DIRECTIVES:
[1] List every key of the `history` dictionary that the plotting code in the RNN notebook excerpt reads.
[2] Carry the RNN notebook excerpt forward, starting after its final sentence.
[BEGIN TEXT SEGMENT]
The Simple RNN has low loss and a high accuracy curve. They look good, as expected. Meaning that a Simple RNN can solve this problem. Since the part if the time series that affects the classification result is a the end of the sequence, it does not require any long term memory. Thus, the vanishing gradient problem is not an issue here.

## Section 2. Long-term dependency with 10 periods

The pattern that affects the classification result is now far back in the time series.

### Simple RNN

In [32]:
X, Y, N = generate_distance(T, short=False)

In [33]:
X3d = np.expand_dims(X, -1)
inputs = Input(shape=(T, D))
x = SimpleRNN(5)(inputs)
x = Dense(1, activation='sigmoid')(x)
model = Model(inputs, x)
model.compile(loss='binary_crossentropy', optimizer=Adam(lr=0.01), metrics=['accuracy'])

In [34]:
results['long-distance-10']['simple-rnn'] = model.fit(X3d, Y, epochs=100, validation_split=0.5, verbose=0)

In [35]:
utils.plot_accuracy(results['long-distance-10']['simple-rnn'].history['accuracy'], 
                    results['long-distance-10']['simple-rnn'].history['val_accuracy'],
                    save=False, imgname='accuracy_lt10_xor_rnn')

<IPython.core.display.Javascript object>

In [36]:
utils.plot_loss(results['long-distance-10']['simple-rnn'].history['loss'],
                results['long-distance-10']['simple-rnn'].history['val_loss'],
                save=False, imgname='loss_lt10_xor_rnn')

<IPython.core.display.Javascript object>

The RNN has now a harder time learning the (long-term) pattern. This is why the loss is so high and the accuracy low. These do not look very good at all.
[END TEXT SEGMENT]
[BEGIN RAW DATA]
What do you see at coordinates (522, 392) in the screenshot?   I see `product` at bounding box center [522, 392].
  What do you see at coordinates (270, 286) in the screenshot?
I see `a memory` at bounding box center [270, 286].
[END RAW DATA]
RESULTS FOR EACH TASK:
[1] accuracy, val_accuracy, loss, val_loss

[2]
### LSTM

In [37]:
X3d = np.expand_dims(X, -1)
inputs = Input(shape=(T, D))
x = LSTM(5)(inputs)
x = Dense(1, activation='sigmoid')(x)
model = Model(inputs, x)
model.compile(loss='binary_crossentropy', optimizer=Adam(lr=0.01), metrics=['accuracy'])

In [38]:
results['long-distance-10']['simple-lstm'] = model.fit(X3d, Y, epochs=100, validation_split=0.5, verbose=0)

In [39]:
utils.plot_accuracy(results['long-distance-10']['simple-lstm'].history['accuracy'],
                    results['long-distance-10']['simple-lstm'].history['val_accuracy'], 
                    save=False, imgname='accuracy_lt10_xor_lstm')

<IPython.core.display.Javascript object>

In [40]:
utils.plot_loss(results['long-distance-10']['simple-lstm'].history['loss'],
                results['long-distance-10']['simple-lstm'].history['val_loss'], 
                save=False, imgname='loss_lt10_xor_lstm')

<IPython.core.display.Javascript object>

Now, the accuracy is very high, and the loss is very low.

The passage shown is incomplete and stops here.